Sin embargo, hay aquí implicado un aspecto metafísico. Los seres humanos somos mortales por nuestra propia naturaleza. Como Sócrates, todos hemos de morir y esa misma muerte ha sido considerada en algunas tradiciones como un verdadero regalo, un don de los dioses (Derrida: donner la mort). Y así es, que muramos es la condición necesaria para la existencia de nuestra especie. El hijo es, como dijera Hegel, el signo de la muerte del padre. En ese ir y venir del ser se hace la existencia propiamente humana. Aceptar el límite fue la tarea impuesta por Dios en el Paraíso a Adán y Eva. Los límites nos construyen, nos hacen a nosotros mismos, nos delimitan y nos permiten construirnos. Yo soy mis límites y sin ellos no sería capaz de individuarme. El la antigüedad griega, los dioses eran por definición los inmortales, pues no podían morir. Eso les acarreaba una existencia tediosa y aburrida, que les llevaba a todo tipo de luchas, envidias y excesos. Técnicamente, por ser inmortales eran inmorales (nótese que la eliminación de la t modifica la palabra). Sin embargo, los hombres somos mortales, y por ende morales.
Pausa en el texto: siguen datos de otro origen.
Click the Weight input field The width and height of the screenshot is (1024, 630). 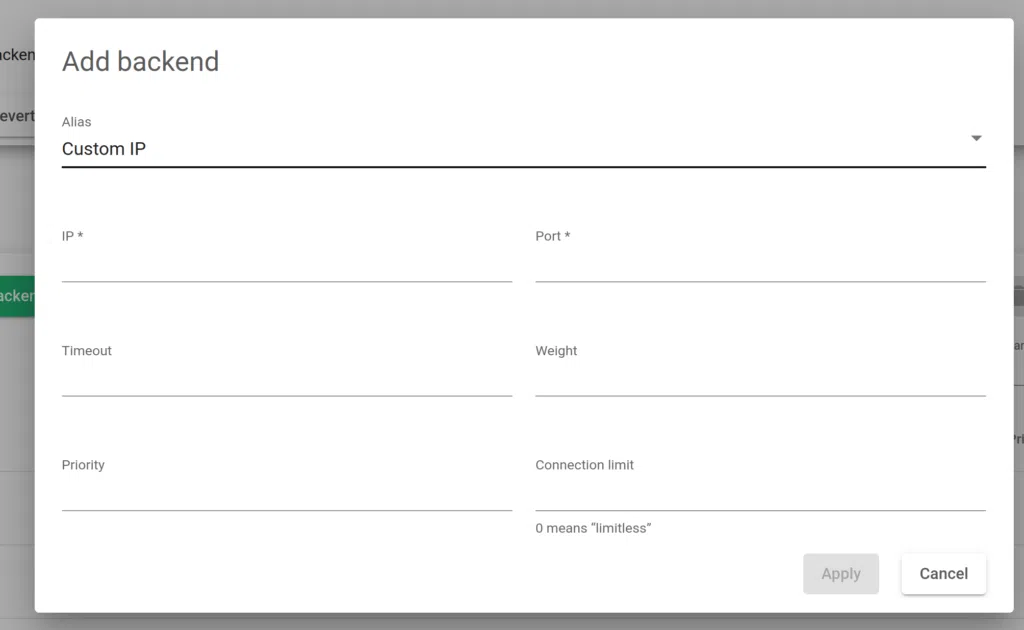[760, 380]
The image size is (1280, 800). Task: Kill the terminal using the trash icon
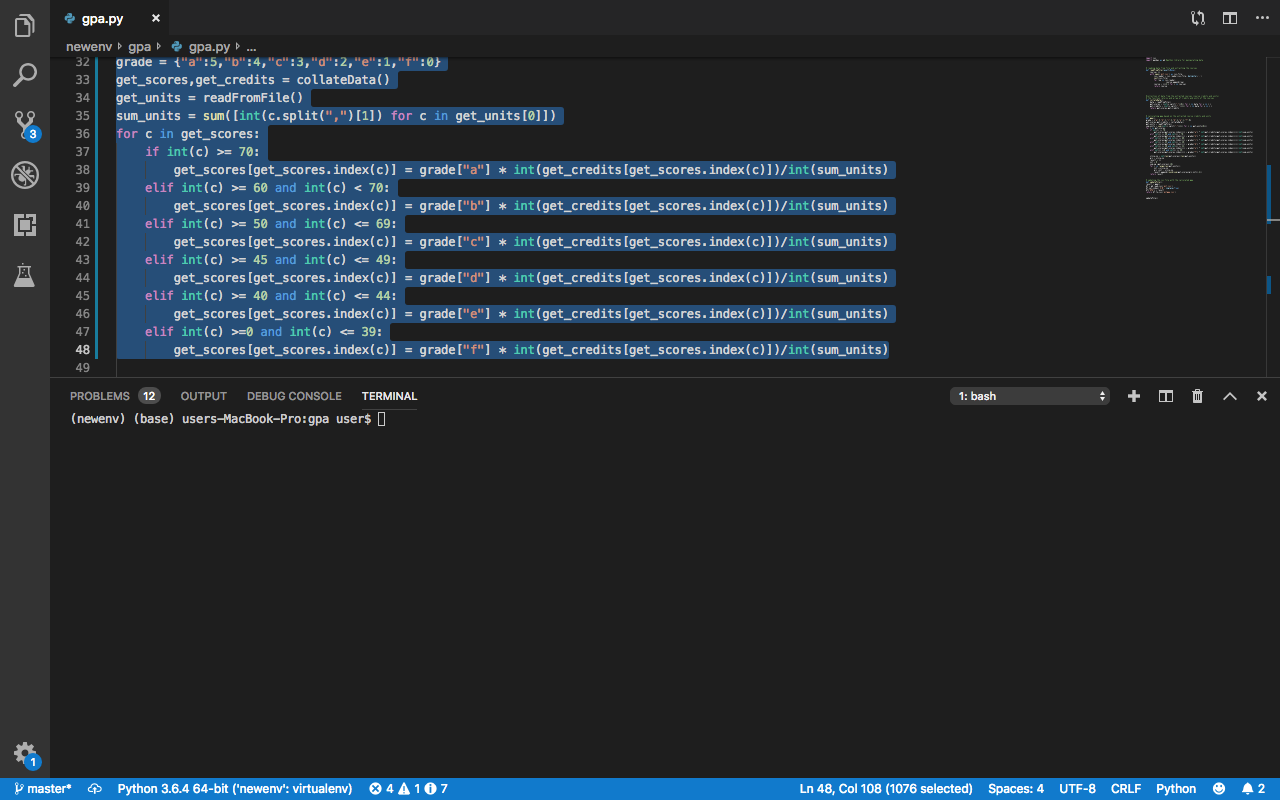(1197, 396)
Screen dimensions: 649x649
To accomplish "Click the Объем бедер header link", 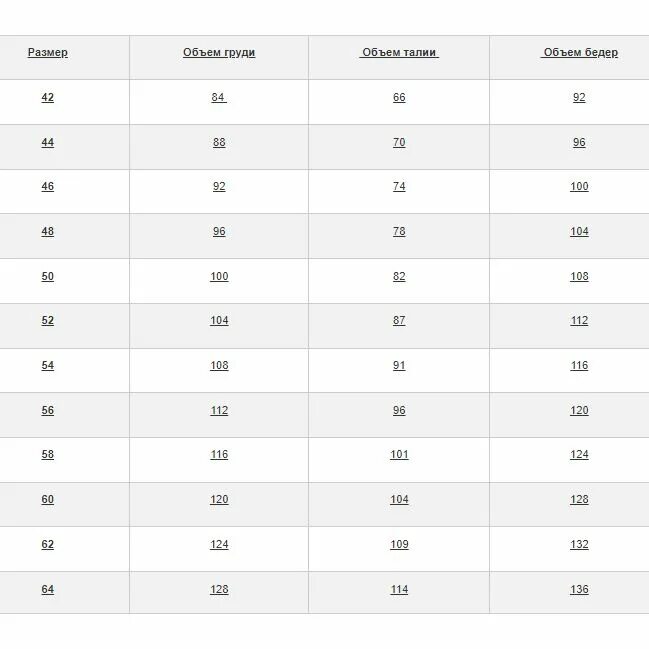I will pos(579,53).
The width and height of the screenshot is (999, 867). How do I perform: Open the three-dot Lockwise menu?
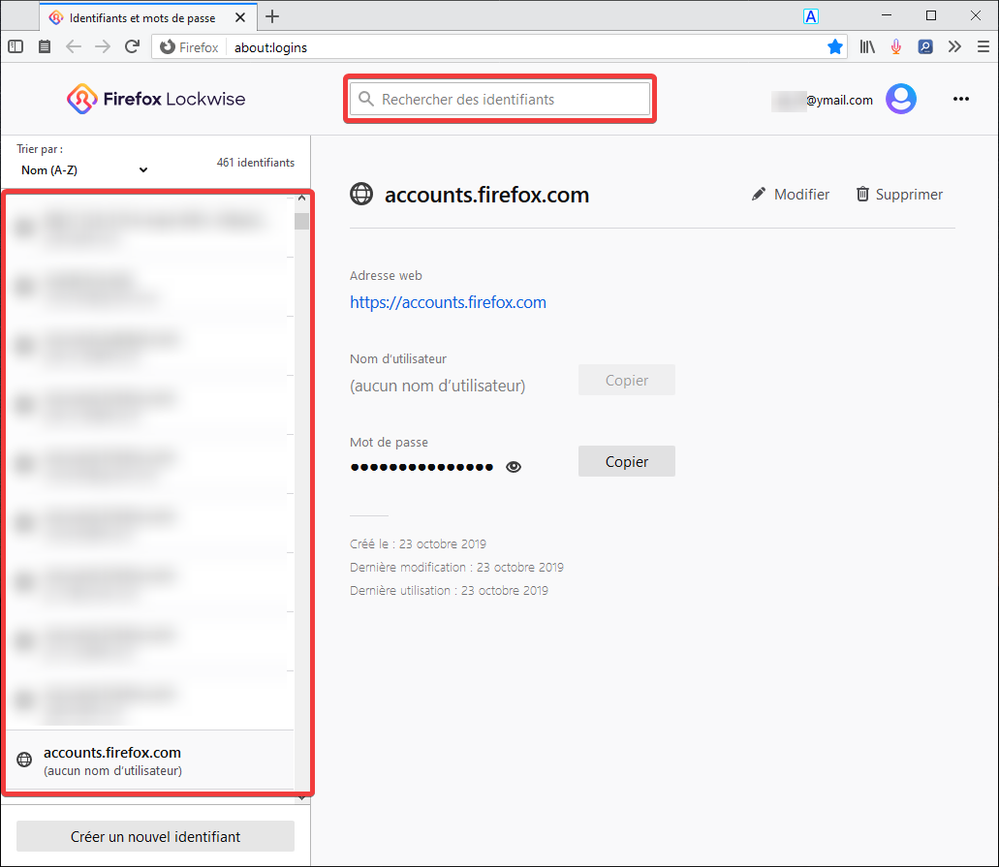[x=961, y=99]
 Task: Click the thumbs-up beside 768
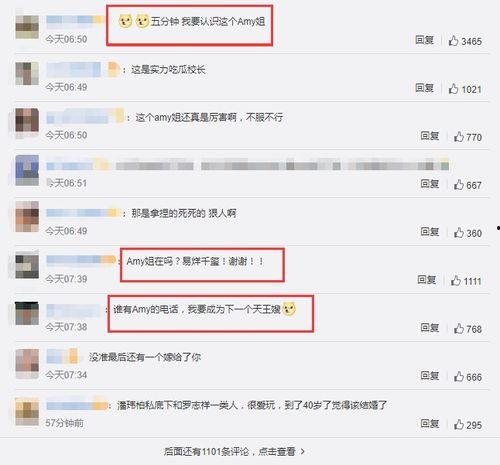point(459,329)
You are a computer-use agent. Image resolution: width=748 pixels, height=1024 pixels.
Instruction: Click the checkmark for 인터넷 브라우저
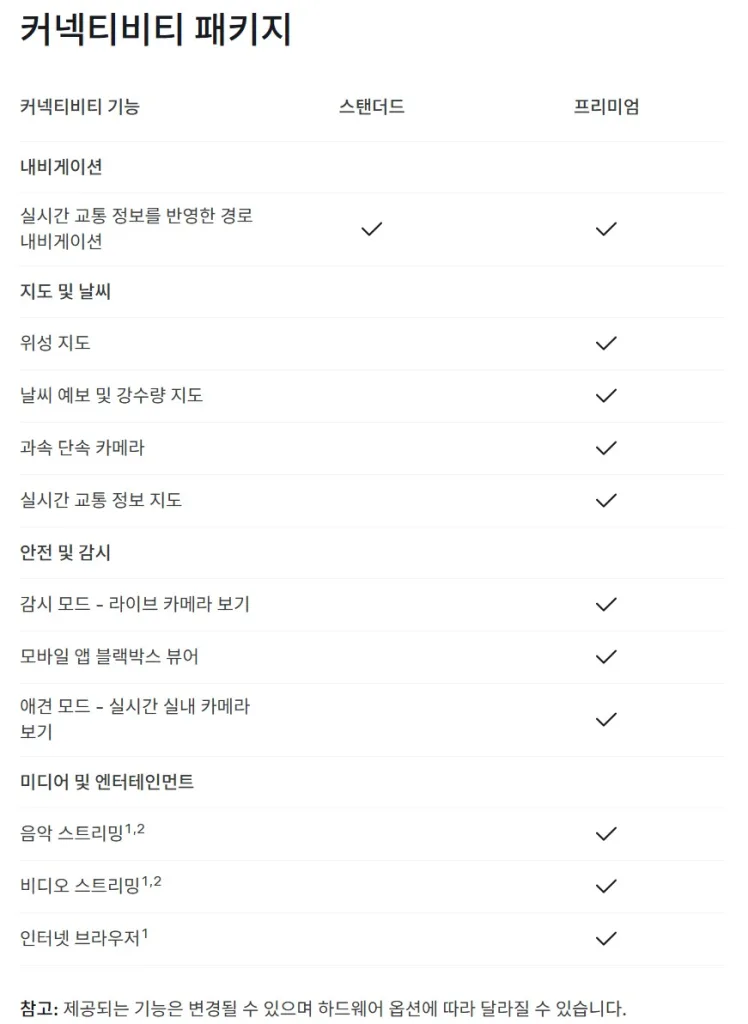click(x=606, y=938)

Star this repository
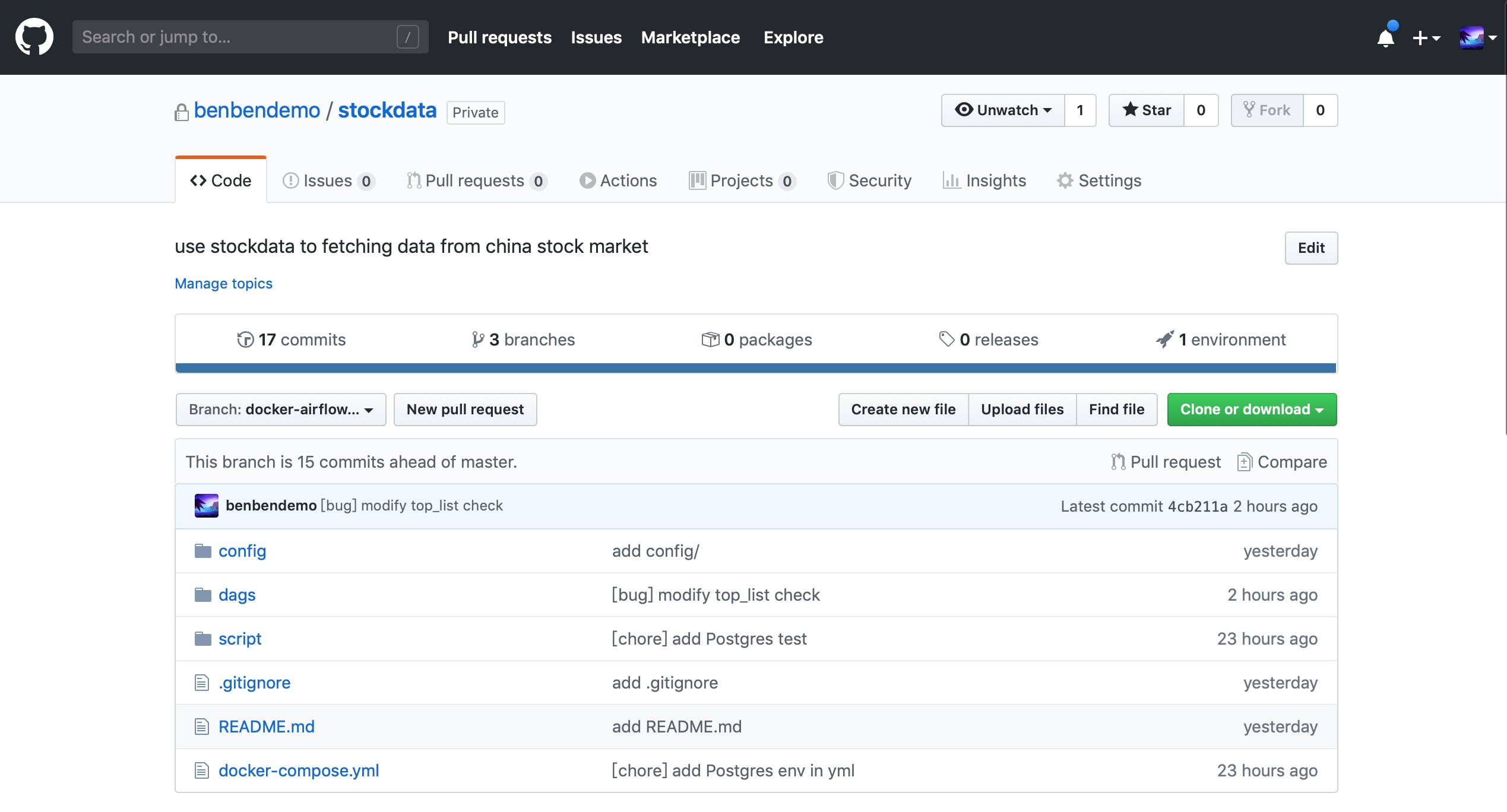(1147, 110)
Nuestro ser es in fieri, lo que implica tomar decisiones, hacerse poco a poco en los actos volitivos, en las responsabilidades asumidas, en la libertad condicionada. Somos hombres porque nos hacemos hombres.

Con las nuevas técnicas de prolongación de la vida y de casi eternización del individuo, estamos convirtiendo a un ser mortal en amortal, y por tanto el ser moral que es el hombre se transformaría en un ser amoral. Sus decisiones no estarían condicionadas por límite alguno y no podría catalogarse dentro del ámbito de lo humano. Serían seres sobrehumanos, poco inferiores a los inmortales, pero ya no humanos plenamente. Una sociedad así, donde un 10% de la población sea amortal, no podría permitir la reproducción normalizada del resto de la población. Habría que limitar el número de habitantes del planeta a aquellos que sean necesarios para mantener a esta élite social. Esto se haría mediante la supresión de la reproducción en amplias capas sociales y el control sistemático de la natalidad mediante selección artificial. Nos acercaríamos mucho a esas obras distópicas de la literatura y el cine que casi resultan hoy proféticas.

La sociedad que estamos construyendo no merecerá el nombre de humana; quizás sí el de posthumana, según la expresión de Fukuyama. En todo caso, creo, será una sociedad inhumana, donde el bien común y la persona humana no tendrá lugar. ¿Nos acercamos a un mundo feliz?